=== GIVEN RECORDS ===

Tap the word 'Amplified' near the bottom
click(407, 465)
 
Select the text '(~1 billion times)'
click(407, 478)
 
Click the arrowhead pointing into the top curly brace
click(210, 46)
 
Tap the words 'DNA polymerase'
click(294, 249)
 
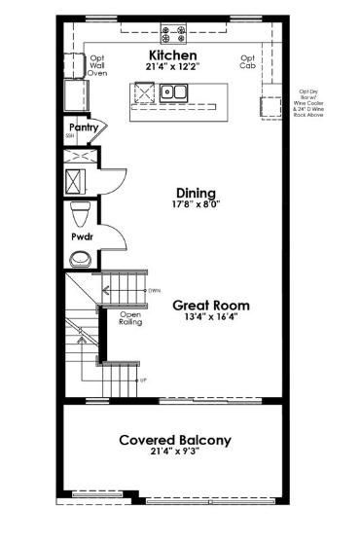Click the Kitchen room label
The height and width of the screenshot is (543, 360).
coord(173,56)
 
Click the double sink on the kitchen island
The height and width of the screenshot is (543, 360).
coord(176,93)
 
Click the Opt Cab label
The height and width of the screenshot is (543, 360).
coord(248,62)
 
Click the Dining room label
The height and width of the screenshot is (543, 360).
coord(196,193)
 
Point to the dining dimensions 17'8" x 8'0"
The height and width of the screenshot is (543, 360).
coord(196,205)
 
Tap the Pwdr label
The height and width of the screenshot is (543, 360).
coord(81,236)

===

## WORK TO COMPLETE
Copy out every one of the records above word for word, leaving out the pictures.

## TASK ANSWER
Tap the word 'Amplified' near the bottom
click(407, 465)
 
Select the text '(~1 billion times)'
click(407, 478)
 
Click the arrowhead pointing into the top curly brace
click(210, 46)
 
Tap the words 'DNA polymerase'
click(294, 249)
 
Click the Kitchen room label
The height and width of the screenshot is (543, 360).
coord(173,56)
 
Click the double sink on the kitchen island
The height and width of the screenshot is (543, 360).
coord(176,93)
 
Click the Opt Cab label
The height and width of the screenshot is (543, 360).
coord(248,62)
 
Click the Dining room label
The height and width of the screenshot is (543, 360).
coord(196,193)
 
Point to the dining dimensions 17'8" x 8'0"
The height and width of the screenshot is (543, 360).
coord(196,205)
 
Tap the Pwdr label
The height and width of the screenshot is (543, 360).
coord(81,236)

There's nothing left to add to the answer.